On that last one, I agree with Terry that they have to do what they have to do as a business, and this community is only a small part of their user base.
But at this point, I am committed to finding another option. Or trying to at least.
For me, the answer is always the same. Every system has pluses and minuses. Every system has misleading marketing. You have to do your own research to find the one which is the best match to your own needs and preferences. And, of course, budget, for both time and money,
There are a lot of pretty good systems out there in the low cost range, including SmartThings. But they are wildly different in terms of protocols supported, number of devices you can have an one account, amount of customization you can do, MFOP ( maintenance free operating period), complexity of rules supported, amount of technical skill required, etc. and the use cases that people want to solve vary a lot as well. So each person just has to do their own research.
There’s no way to answer your friend’s question without asking them some questions first about what they want to do, what MFOP they require, what their budget is, etc.
Not sure I understand this… And since it has a weight of negative 1000, I’d like to be sure…
Pushing the new app out before it was finished. Making everyone convert to a new Samsung account. Retiring the custom groovy device handlers and smartapp code.
That stuff. Must’ve made sense to someone at Samsung, either to tie in with their other, much larger product lines like appliances, or to meet the needs of the mass market ST audience.

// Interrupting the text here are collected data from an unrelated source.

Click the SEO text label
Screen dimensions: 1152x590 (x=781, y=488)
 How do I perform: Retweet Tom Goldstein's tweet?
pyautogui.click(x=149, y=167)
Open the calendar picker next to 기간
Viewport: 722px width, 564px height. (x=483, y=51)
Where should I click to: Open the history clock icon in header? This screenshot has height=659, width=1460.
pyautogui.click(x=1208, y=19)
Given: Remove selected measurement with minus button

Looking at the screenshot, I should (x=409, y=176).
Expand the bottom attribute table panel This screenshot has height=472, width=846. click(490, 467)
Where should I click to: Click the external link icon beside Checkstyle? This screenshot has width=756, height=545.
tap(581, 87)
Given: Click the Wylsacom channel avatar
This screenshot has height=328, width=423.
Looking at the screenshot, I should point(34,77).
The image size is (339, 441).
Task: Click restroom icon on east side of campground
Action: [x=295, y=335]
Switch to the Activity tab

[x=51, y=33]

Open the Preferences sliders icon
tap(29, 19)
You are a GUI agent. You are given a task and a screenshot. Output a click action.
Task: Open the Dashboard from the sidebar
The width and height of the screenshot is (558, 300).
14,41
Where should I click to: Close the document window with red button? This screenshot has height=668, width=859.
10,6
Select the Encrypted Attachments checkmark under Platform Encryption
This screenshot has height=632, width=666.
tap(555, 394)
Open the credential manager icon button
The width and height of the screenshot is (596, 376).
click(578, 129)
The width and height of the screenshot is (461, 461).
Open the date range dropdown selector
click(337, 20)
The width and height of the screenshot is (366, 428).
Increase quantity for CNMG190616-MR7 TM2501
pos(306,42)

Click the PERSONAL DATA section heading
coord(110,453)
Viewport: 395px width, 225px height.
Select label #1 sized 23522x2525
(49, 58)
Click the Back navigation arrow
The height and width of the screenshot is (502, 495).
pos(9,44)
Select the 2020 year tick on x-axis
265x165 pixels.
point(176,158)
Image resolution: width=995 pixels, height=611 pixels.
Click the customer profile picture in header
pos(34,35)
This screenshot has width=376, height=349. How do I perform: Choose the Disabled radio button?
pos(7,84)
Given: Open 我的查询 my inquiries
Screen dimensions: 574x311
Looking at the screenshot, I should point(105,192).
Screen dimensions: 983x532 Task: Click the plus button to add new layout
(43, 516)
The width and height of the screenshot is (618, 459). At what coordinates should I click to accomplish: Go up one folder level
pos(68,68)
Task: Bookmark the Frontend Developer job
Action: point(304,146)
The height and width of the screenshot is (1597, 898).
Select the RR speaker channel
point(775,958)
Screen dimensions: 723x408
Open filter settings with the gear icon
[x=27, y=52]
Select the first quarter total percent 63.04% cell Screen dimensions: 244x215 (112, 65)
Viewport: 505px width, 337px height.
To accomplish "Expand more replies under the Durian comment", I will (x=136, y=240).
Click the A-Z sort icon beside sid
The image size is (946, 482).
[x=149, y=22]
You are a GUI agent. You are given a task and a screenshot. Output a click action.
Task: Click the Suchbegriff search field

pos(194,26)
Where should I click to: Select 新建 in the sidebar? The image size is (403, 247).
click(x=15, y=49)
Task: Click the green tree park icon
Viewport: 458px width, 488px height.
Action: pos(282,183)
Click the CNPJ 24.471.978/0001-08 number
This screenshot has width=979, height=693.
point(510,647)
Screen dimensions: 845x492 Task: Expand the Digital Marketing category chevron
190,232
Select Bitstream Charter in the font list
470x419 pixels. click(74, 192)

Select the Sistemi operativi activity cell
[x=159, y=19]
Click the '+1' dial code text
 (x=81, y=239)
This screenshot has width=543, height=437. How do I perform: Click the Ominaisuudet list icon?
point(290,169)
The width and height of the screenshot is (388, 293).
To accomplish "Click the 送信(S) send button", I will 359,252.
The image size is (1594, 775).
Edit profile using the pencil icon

But it felt like a middle finger in many ways to power users.
This is definitely the item that most affects this Community.
The ironic part is that SmartThings has a direct-line to the most affected customers (i.e., us) and could have laid out the plan in some reasonable degree of detail (even with no dates attached).
Yes - We were told stuff, but only in general:
- There’s a new App which will replace Classic, and there’s a whole new API in open Beta, but unfinished.
- Old SmartApps and DTHs will continue to function … “indefinitely”.
We were not told:
- The new App will be recommended to all new Customers and will be called the same as the old App, even though they don’t have feature parity.
- The merging of SmartThings and Samsung Login IDs will be confusing; so here are the details so that we can provide peer support.
- The new API has an entirely different Community Forum, and, by-the-way, everyone responsible for this original Community Forum has been given different roles and/or left the company.
- The CEO and CTO left (neither even said “goodbye & thanks” to the Kickstarter backers and other early adopters who help make them wealthy).
- New DTHs and SmartApps are not being approved/certified/published because the manager of the Device Certification department left the company, and Samsung hasn’t built a replacement department and process yet.
I think Samsung missed an opportunity to start off on the right foot. So far, developer support in the new portal has been pretty prompt; though I haven’t asked any complicated questions yet.
What/where’s the new portal?
You’d be very surprised by the number of WC instances installed. Very.